NEW YORK. The release of Taylor Dudley, a US Navy veteran who was stopped and arrested in Russia nine months ago and only released yesterday thanks to a mediation carried out by the former governor of New Mexico and ambassador to the UN, is shrouded in a patina of mystery Bill Richardson.
Dudley, 35, from Lansing, Michigan, was arrested by border police in April 2022 after crossing from Poland to Kaliningrad, a Russian enclave enclosed between Poland, Lithuania and the Baltic Sea. He was in Poland attending a music festival and it is not clear why he crossed the border. Dudley’s detention – which the US government did not deem “unlawful” or based on arbitrary and discriminatory motives – had never been widely publicized before yesterday because his family wanted talks for his release to remain confidential. .
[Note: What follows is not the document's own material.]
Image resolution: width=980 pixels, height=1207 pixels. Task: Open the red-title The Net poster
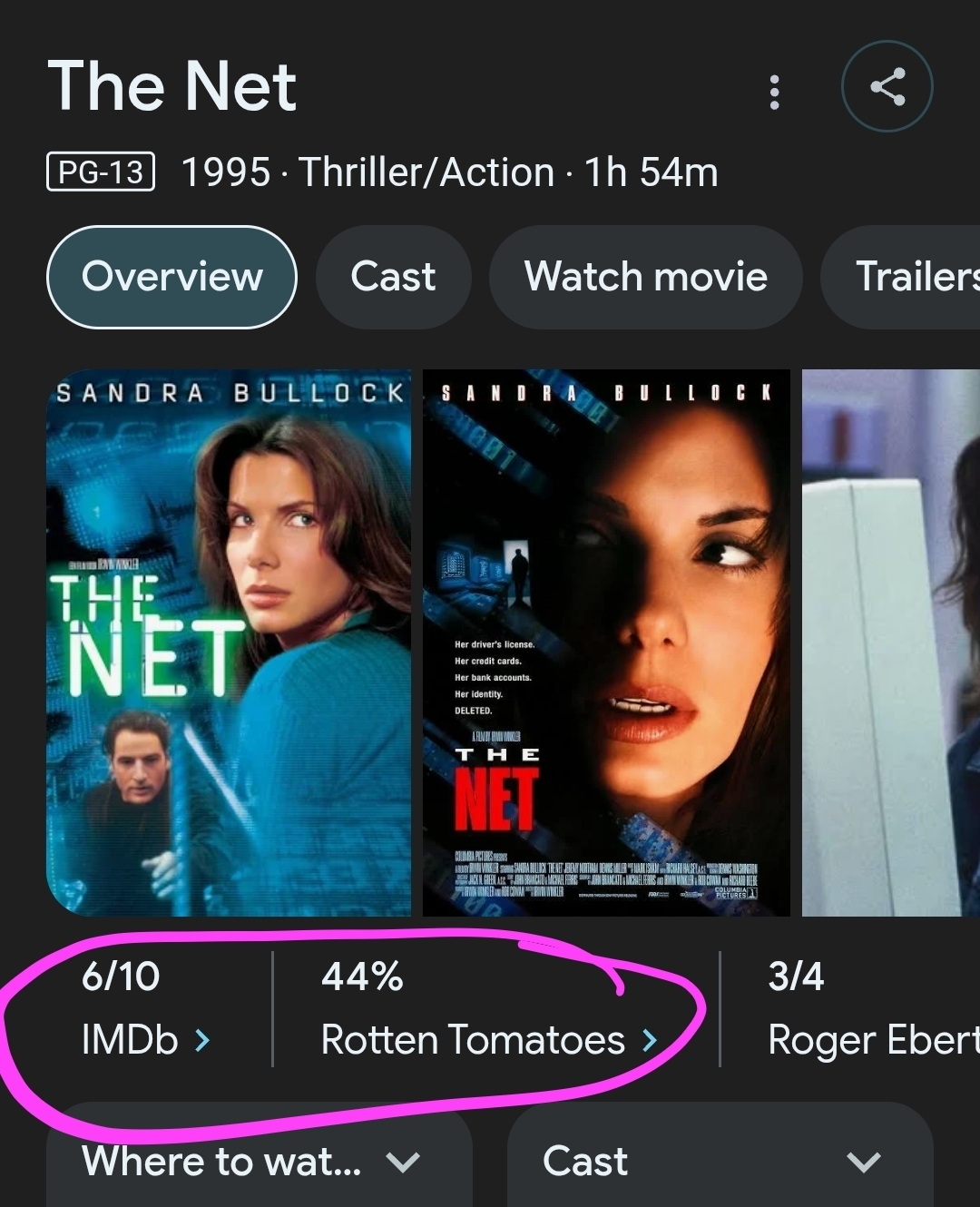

The Richardson Center for Global Engagement, a non-profit organization founded by Richardson, has been carrying out the negotiations for about six months, together with the Steve Menzies Global Foundation, Hostage US and the James Foley Foundation, in addition to US diplomats. The former governor has worked extensively to free Americans detained overseas, and he’s center has played a role in securing the release of former Marine Trevor Reed as well. Dudley’s release is not matched by the release of any detainees by the United States. “We worked hard in Moscow and Kaliningrad – says Richardson -, during meetings with Russian officials in which we discussed the cases of Brittney Griner, Paul Whelan and Trevor Reed”.
The basketball champion (sentenced to nine years’ imprisonment for possession of marijuana vapes) and the former marine (also sentenced to nine years’ imprisonment for assaulting a policeman) were freed in the context of an exchange of prisoners, which took place during the ongoing war in Ukraine. Respectively with Viktor Bout, a Russian citizen sentenced in the USA to 25 years for arms trafficking and with Konstantin Yaroshenko, a Russian pilot sentenced to twenty years for organizing a trafficking of one hundred million dollars of cocaine in America. Paul Whelan, also a former Marine, remains in Federation prisons, arrested on December 28, 2018 for espionage. On June 15, 2020, he received a sixteen-year prison sentence.